The main idea of primitive's providing can_accept was that we could build valid pipelines without having to really run full pipelines. That we would just pass metadata through and this way know if we can combine a set of primitives together to form a valid pipeline. In a way, that would be a generalization of type checking, where we would not be just checking structural types but allow using any values stored in metadata. Even more, instead of this type checking being done by an external tool, every primitive could implement their own logic of how to verify if some data with some metadata would really work.

One of motivations was to be able to figure how to combine primitives forming a neural network. Those primitives in general have to match in dimensions of outputs which regular structure types in Python do not really expose. We would need something like constraints in types to be able to express that for example input is a NxN array and then output is 2Nx2N or something. We haven't implemented support for constraints in metadata (#71 (closed)) so this use case could not really be tested.

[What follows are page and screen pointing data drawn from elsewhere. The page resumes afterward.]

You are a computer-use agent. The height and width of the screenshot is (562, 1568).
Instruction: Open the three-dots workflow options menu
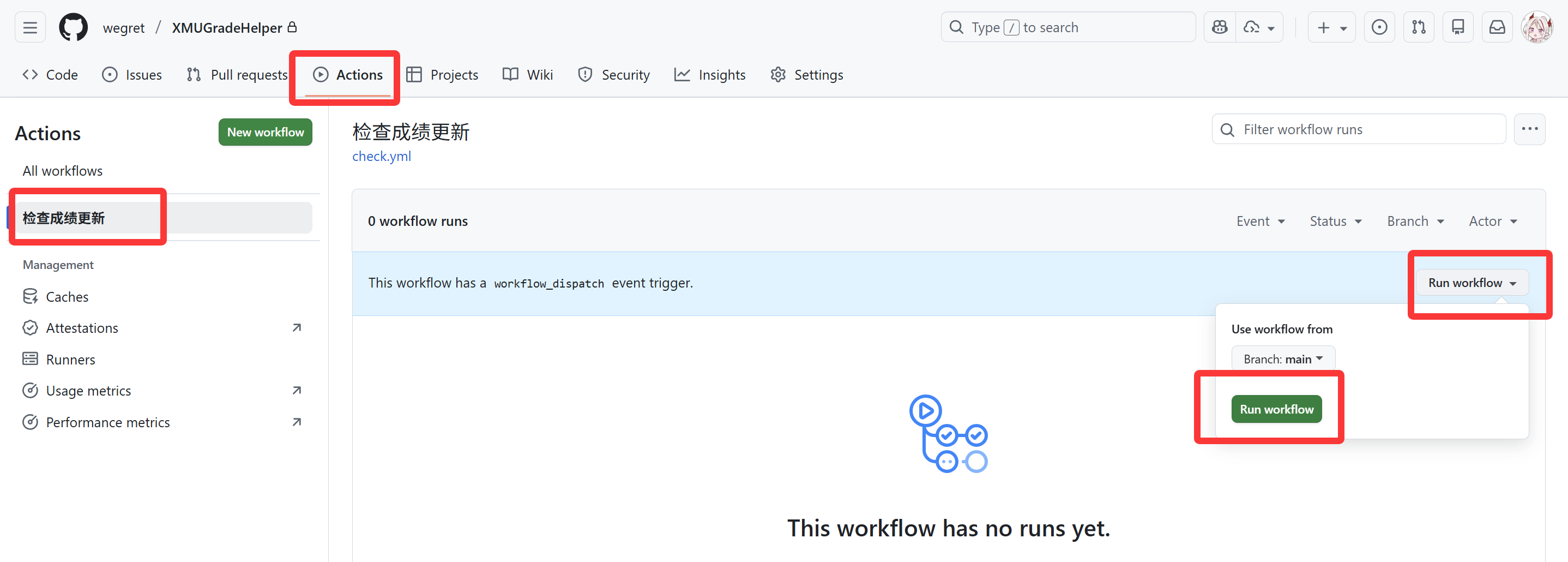coord(1529,129)
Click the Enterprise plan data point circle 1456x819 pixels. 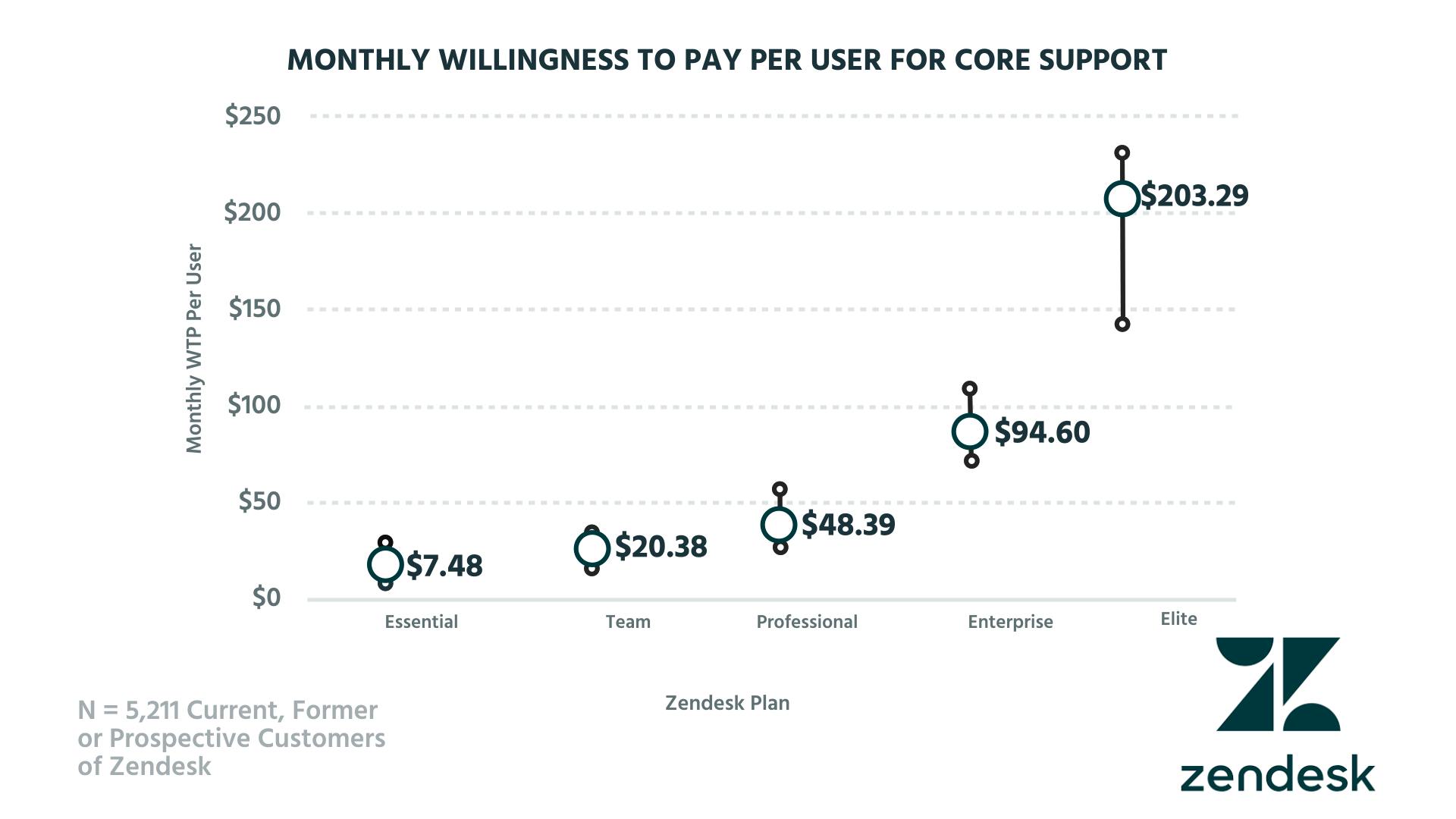click(x=970, y=431)
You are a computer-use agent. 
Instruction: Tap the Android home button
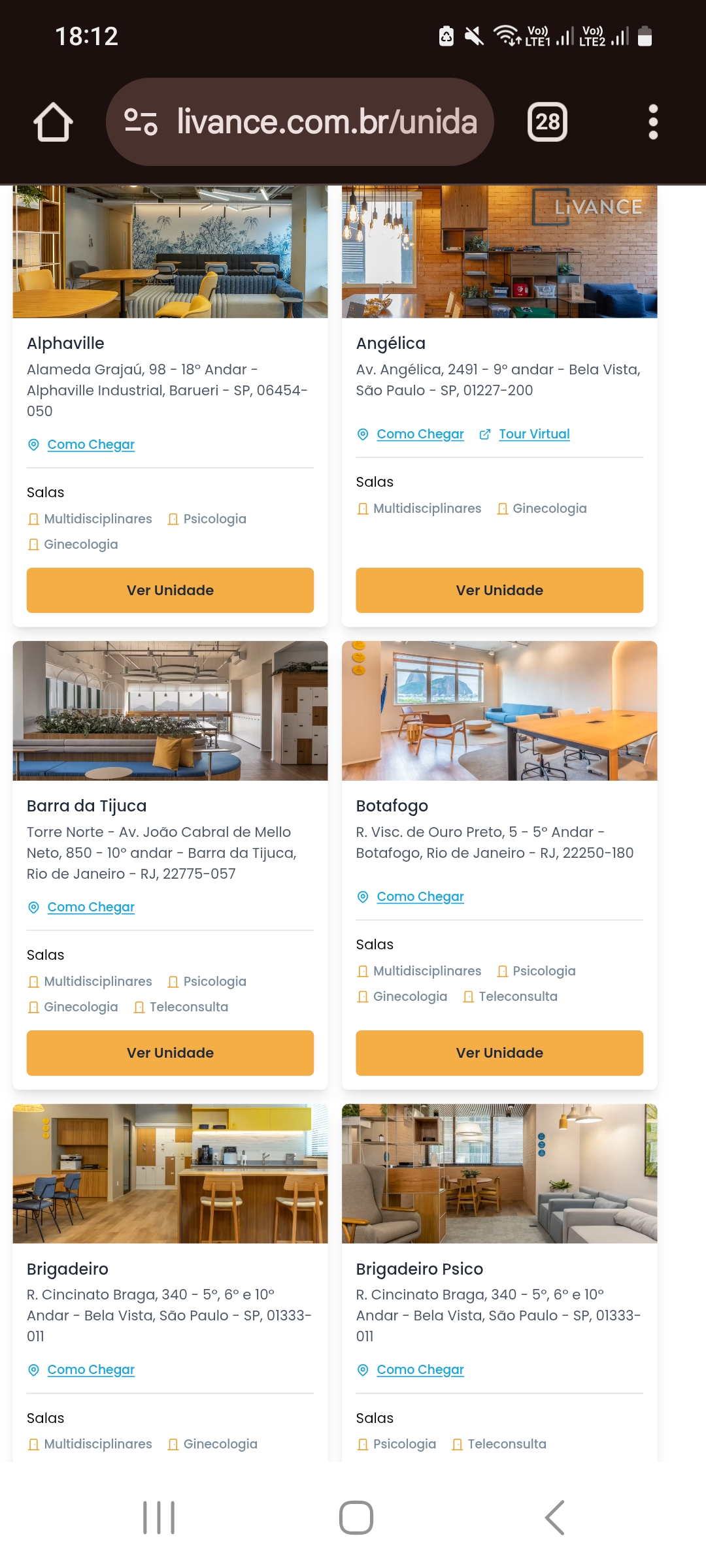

But on the other hand through time the approach with can_accept has shown some major issues:

  • Primitive authors have effectively implement primitives twice, once operating on data once on metadata. They can try to reuse code, but this makes primitives very hard to read.
  • It is hard to implement can_accept and is additional work, so almost no primitive really implements this (well). Most authors do not understand a need for it, what it should do, or simply do not have time to implement it.
  • Moreover, can_accept should have the same behavior as calling regular methods (it can fail in more cases, but not less cases). This is tricky to assure and implement correctly. Bad implementation of can_accept could lead pipeline search to not discover pipelines which would be in fact valid.
  • Implementing can_accept even if you really try is often hard. You do not really have data available, so while in theory it is a nice idea that you get metadata as input and return metadata, in practice it is often hard to know what to put into the resulting metadata without having access to data. Often data controls a lot of behavior of the primitive. So metadata objects going through a chain of can_accept methods generally is becoming more and more general and quickly becomes just a structural type, even if primitives try to implement can_accept fully.
  • Primitives close to the beginning of the pipeline have the hardest time implementing can_accept because they generally work on complicated data transformations. And without data it is hard to do that. For example, you might know that there is a foreign key to another table, but without data you do not really know how things get joined, which rows to which other rows.
  • The whole thing works only if all primitives in a chain of primitives implement can_accept. Which makes everything a chicken and egg problem. Because it is not useful until everyone does it, (almost) nobody does it.

So I would suggest we simply remove it. I think there are other easier alternatives. For example, you could simply subsample a small input dataset instead of whole dataset, like 100 rows, and send that through the chain of primitives. You would then be able to see if it works with maybe a bit more resources than just metadata, but primitive could still operate on data and no dual logic would have to be implemented in primitives. can_accept is in a way an extreme where you send through the primitive a subsample with zero rows.